When he abruptly announced on Sunday that he would not be throwing out the first pitch at the Yankees game August 15, Donald Trump claimed that it was because he couldn’t break his “strong focus” on the coronavirus pandemic and a host of other issues he’s never before had a problem ignoring. But the real reason he won’t be taking the mound next month is far simpler: He hadn’t actually been asked.

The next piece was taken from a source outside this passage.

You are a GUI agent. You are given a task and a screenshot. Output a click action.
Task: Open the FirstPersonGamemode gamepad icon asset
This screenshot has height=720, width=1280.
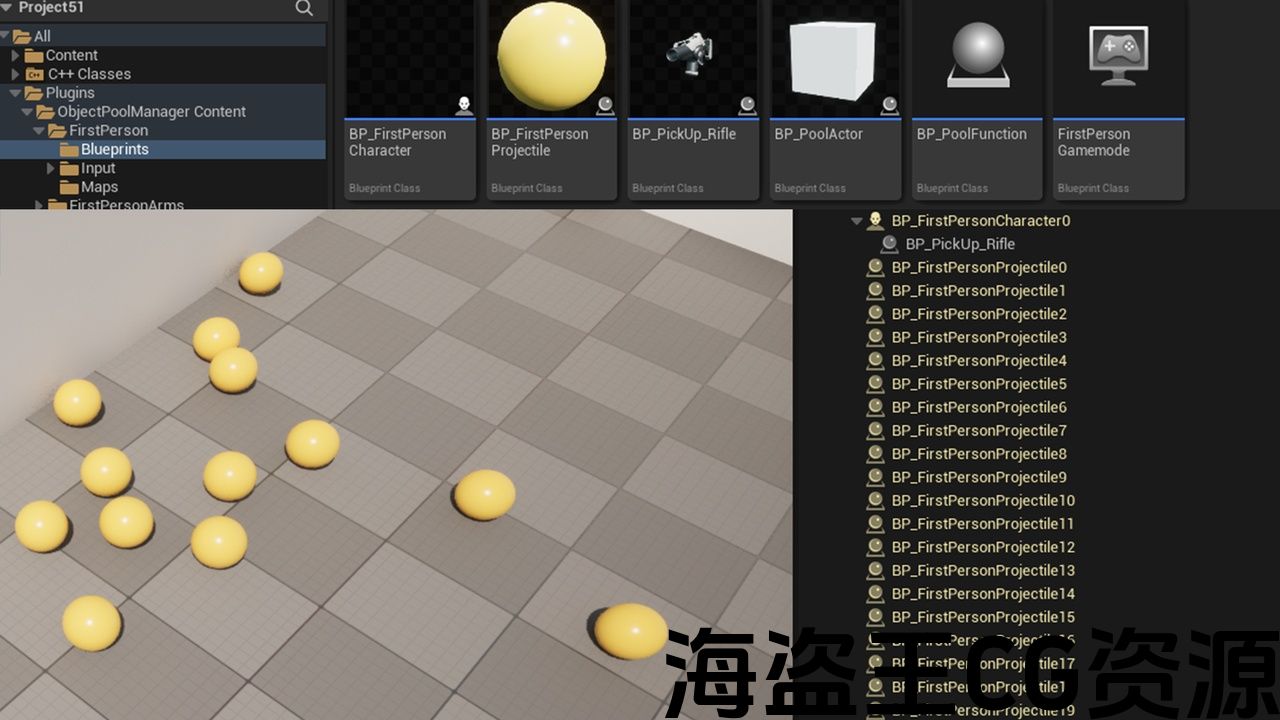(x=1118, y=55)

According to the New York Times, the president surprised both the Yankees and his own staff when he said during a press conference that he’d be tossing the opening pitch on the 15th next month—a day he hadn’t been invited to do so, and which evidently conflicted with something already on his schedule. It’s not clear what that prior engagement is, but aides—shocked by his announcement—“scrambled to let the ballclub know that he already had plans for that Saturday. “We will make it later in the season!” Trump promised in his tweet canceling the outing.

Why would Trump impulsively announce he’d been asked to throw a ceremonial first pitch at a baseball game he hadn’t actually been invited to, on a date when he already had something on his schedule? Because Anthony Fauci, the nation’s top infectious disease expert whose clear-eyed assessments of the coronavirus crisis contradict the president’s wishful thinking, was about to throw out the first pitch at the Washington Nationals home opener against the Yankees. Jealous of Fauci, and irritated that the public health expert is stealing the spotlight, Trump said an hour before the doctor’s first pitch Thursday that he, too, would be taking the rubber before a Yankees game. “Randy Levine is a great friend of mine from the Yankees,” the president said. “And he asked me to throw out the first pitch, and I think I’m doing that on August 15 at Yankee Stadium.”

Trump has done this kind of thing before, and for equally stupid, selfish reasons. The most recent example, perhaps, was his announcement in April that he’d be giving a commencement speech at West Point—surprising the school, and forcing cadets to return to campus in the middle of a pandemic to listen to him ramble. That outing didn’t go so well; his address was overshadowed by his slow, ginger walk down what he’d later claim, in one of his numerous ludicrous explanations for his careful gait, was a “very long & and steep…[and] very slippery” ramp. It’s possible he would have fared better on the mound; having a catch with former Yankees great Mariano Rivera outside the White House last week, his arm looked like it had some pop in it—enough, perhaps, to get the ball closer to the plate than Fauci, whose opening pitch was a bit low and outside. (“I completely miscalculated the distance from the mound,” Fauci told the Times Monday.)

Of course, Trump should have far greater concerns at the moment than baseball. He and his administration in recent days have tried to make a show that they’re taking the coronavirus crisis more seriously, leading to another round of cringeworthy media reports on the president’s new “tone.” In succumbing to his petty jealousies over the opening pitch, though, he reaffirmed that there is only one Trump, superficial as ever and incapable of change. He further drove that home Monday, as he went on another wild Twitter binge.

In the late-night spree, the president retweeted a post claiming that “Covid has a cure,” which was removed by Twitter for violating its misinformation rules. (COVID, of course, does not yet have a proven therapy or vaccine.) He also fired off retweets once again promoting the use of hydroxychloroquine, which still has not been shown to be effective at treating coronavirus, and accusing Fauci, who has been under attack from other administration officials, of “misleading” the public by dismissing the effectiveness of the potentially dangerous anti-malarial. “I just will continue to do my job no matter what comes out because I think it’s very important,” Fauci responded Tuesday on Good Morning America. “I have not been misleading the American public under any circumstances.”